**Task description:** Once the line holding "Viewport: 615px width, 609px height." is found, output it and all remaining lines of the data exactly, with every picture left out.
--
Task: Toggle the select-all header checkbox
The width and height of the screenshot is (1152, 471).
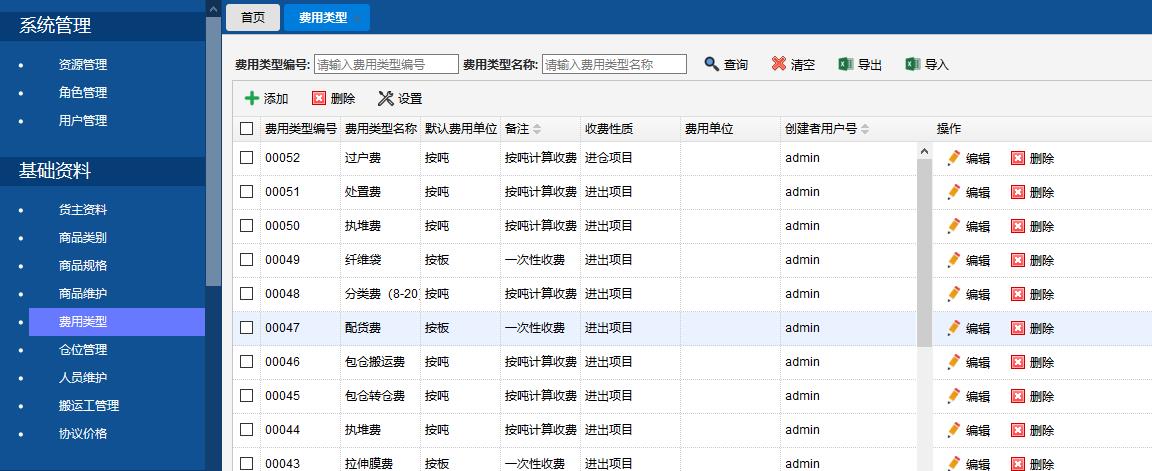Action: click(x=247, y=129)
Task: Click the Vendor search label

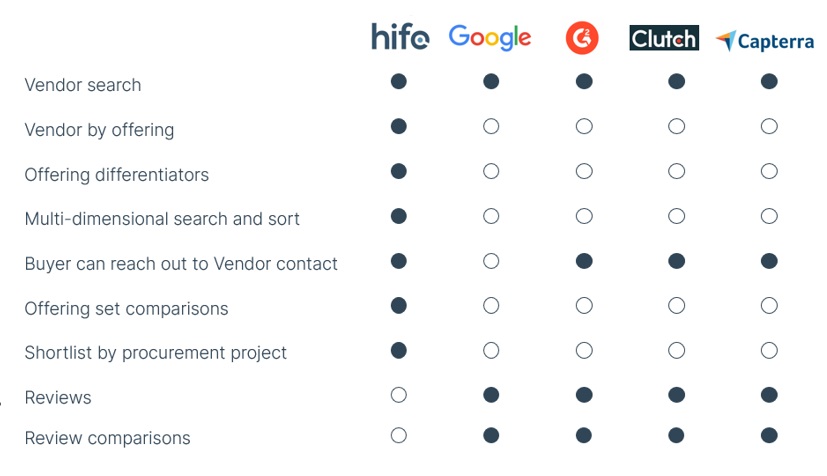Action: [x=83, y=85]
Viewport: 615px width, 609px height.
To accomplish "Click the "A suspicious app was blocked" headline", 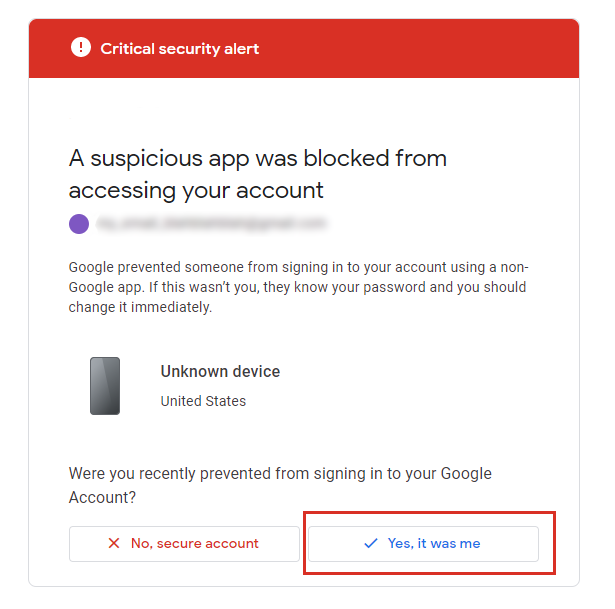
--
**Exercise answer:**
Viewport: 615px width, 609px height.
To accomplish "Click the "A suspicious app was blocked" headline", 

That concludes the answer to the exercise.